One of my favorite things is to sit and talk with people about unmentionables. Unmentionables? You know what they are. Religion and Politics. 30 people just stopped reading and closed out of the blog. Ha-ha. That's ok. Kind of. But it's time they talk about them anyways, and Juan Vasquez is my case and point. Who the heck is Juan Vasquez? Juan was the answer I was looking for today as I was scrolling through a popular time wasting website. Juan was an LA gangster. He did gangster things.  However, the story didn't end there. Juan had a baby, and a familiar story emerged. His "I don't care to die" mentality turned into "My kids are more important than anything in the world."


I don't care what someone's motivation for changing is. That's not what matters. The thing that matters is the forgiveness we offer them. Here in the United States we have the highest incarceration rate in the world except for North Korea. But here's the thing, our country doesn't think the jail time is sufficient. We have laws and corporate restrictions all over the place limiting what people are allowed to do with the rest of their lives.


Why does this matter?


The first comments I will see here are "So you think a bank robber who gets out of jail should be allowed to buy a gun?" or "Someone who commits murder should be allowed to just go and get a job?"

Yes.

I do.

And here are my response questions,


"If we as a society let them out of jail, why do you think they should still be restricted? If they need to be restricted, shouldn't they still be in jail? Or did someone make a boo-boo by letting them out?" If we are going to continue using prison as a punishment for variance from the law in the United States, then we had better get on board with the idea that it changes people. (It doesn't, our recidivism rates are horrendous and that has a lot to do with the private prison system, which is a whole other direction for another post).

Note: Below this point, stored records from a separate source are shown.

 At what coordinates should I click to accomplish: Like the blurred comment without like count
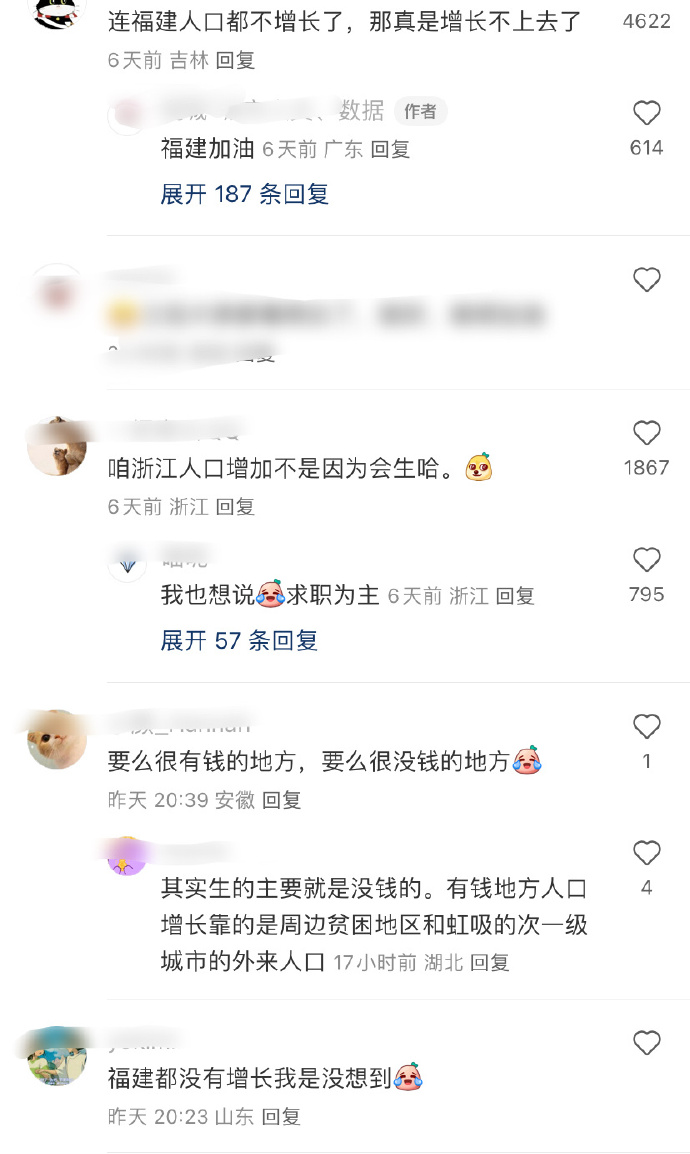(x=647, y=280)

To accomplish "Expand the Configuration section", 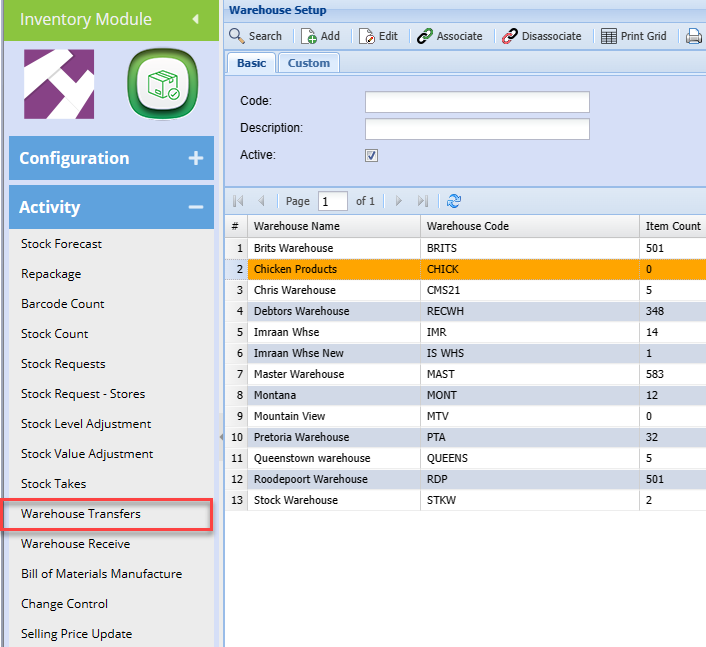I will (195, 158).
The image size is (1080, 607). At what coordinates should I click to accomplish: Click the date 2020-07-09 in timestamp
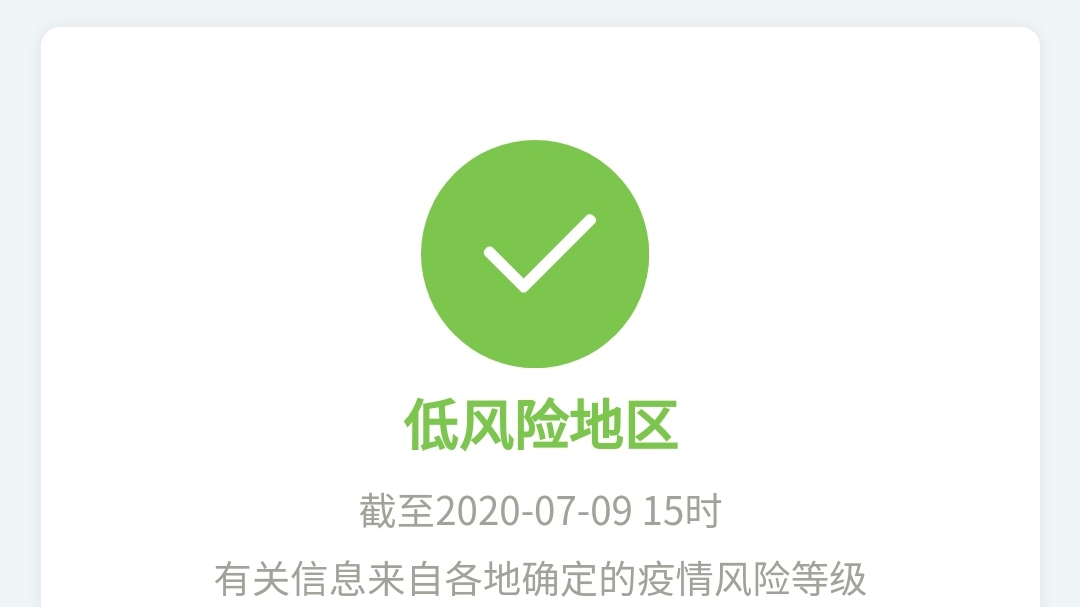tap(534, 511)
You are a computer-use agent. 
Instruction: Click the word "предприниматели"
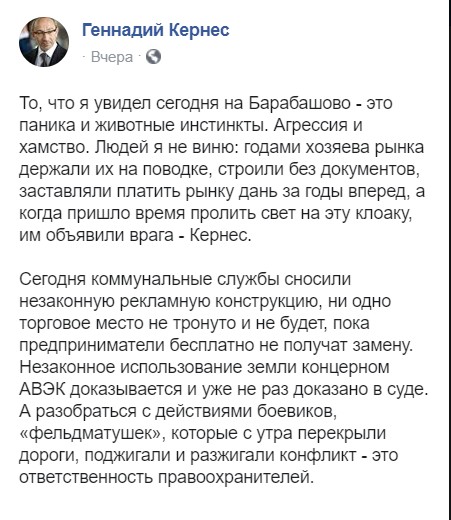point(91,345)
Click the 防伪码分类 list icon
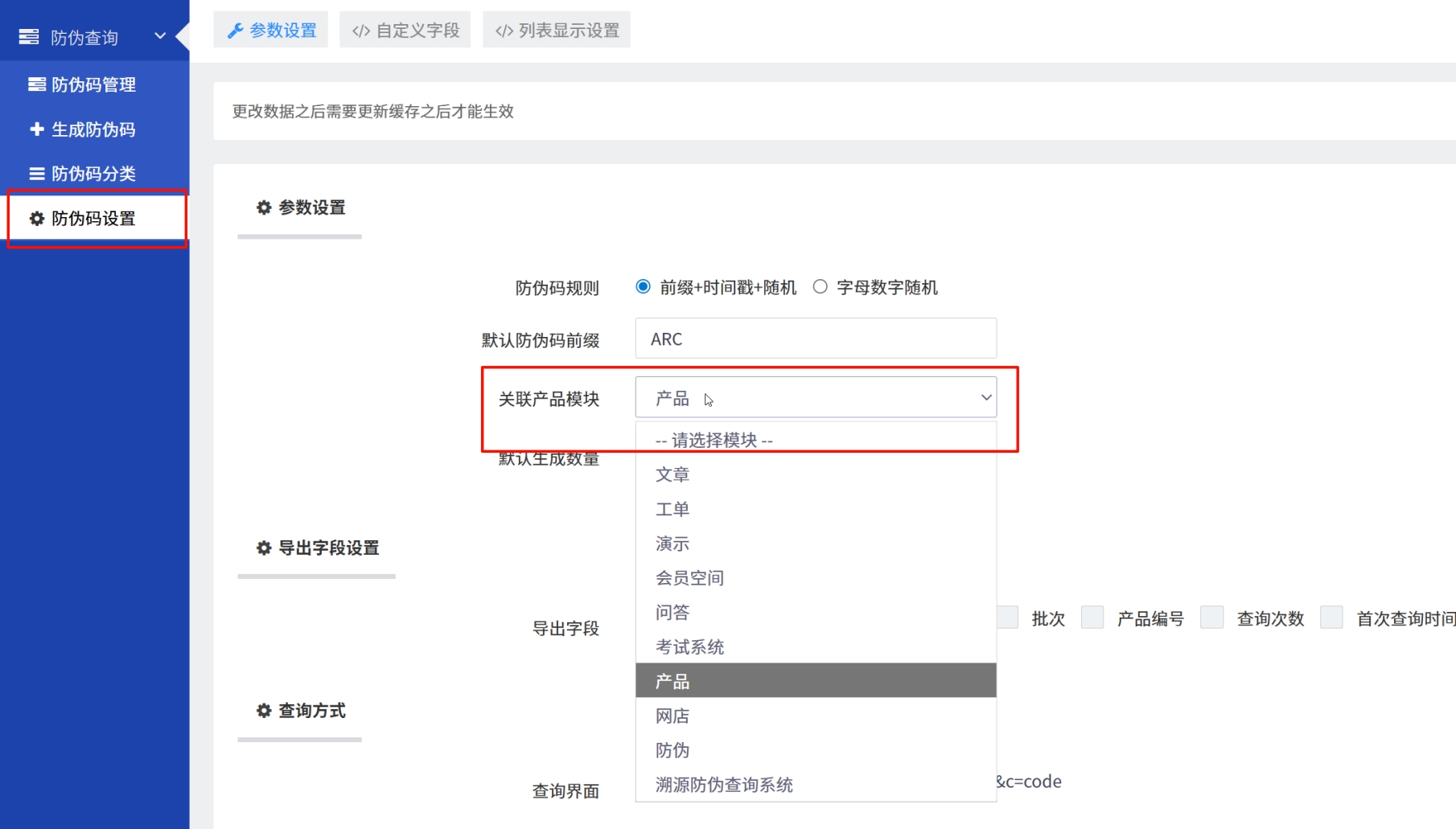This screenshot has height=829, width=1456. [37, 174]
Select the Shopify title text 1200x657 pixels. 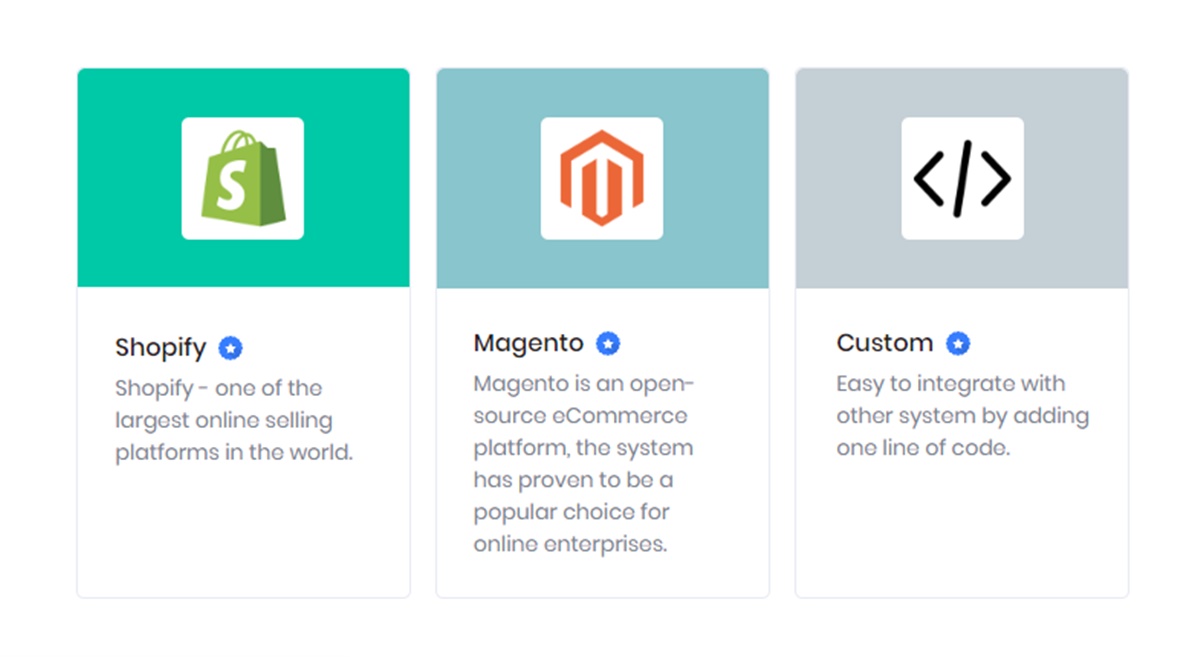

However I do think we need to be lifting the restrictions on people. Juan Vasquez is someone who now has a lot to offer society by being a emergency room nurse in a dangerous area of the country. What if that hospital didn't hire violent offenders? What if that hospital didn't hire people with tattoos? What if that hospital didn't hire someone who had drug charges or gang charges brought up against them in the past. I don't know his entire life story, but it is a pretty fair guess that Juan Vasquez of the Los Angeles gang scene is bi-lingual. I would take a guess and say that having bi-lingual people working in a Los Angeles ER is a good thing.




Yes, this gentleman has a job and has successfully integrated himself into acceptable society. But hundreds of thousands of people in the US are not being successful in that regard. There are so many road blocks, they didn't have a father to show the way, selling drugs is the only life they know, never finished high school, addicted to drugs and alcohol, whatever the reason, those reasons are out of our control. What is in our control is 2 things. How we vote, and how we treat people every day.


This is especially important as my generation continues it's rise up the corporate ladder. I'm 29 and on my way to my 30's real fast, which means my generation isn't running the country yet but we are on deck. So this post is going out to everyone that can make choices, and everyone that is about to start making choices. The next time you have the opportunity to hire someone, or let them into a school, or see them moving into your neighborhood, or your kid dates their kid, or whatever happens, just remember that having a past does not determine your future. You never know what you'll miss out on by rejecting a person based on their past.
Having laws that downgrade citizens after they have "done their time" does two things. It degrades the value of the prison system, and it pushes people back into the crime life they may be trying to leave. But the laws are just a culmination of how our citizens think, because we vote. So if we are voting to keep the system as it is then how it is, is how it will be. And right now we say that we are the Land of the Free and Home of the Brave. It is the Home of the brave, but with North Korea being the only country in the WORLD to have a higher per capita incarceration rate than the US, it is not the Land of the Free. It's the land of the expanding prison population. It's the land of the fatherless generation. This isn't the Civil War or the World Wars where entire generations of men died fighting for freedom. This is men being locked up (mostly for non-violent crimes) and not raising families.




Fatherless Generation. Lets change that.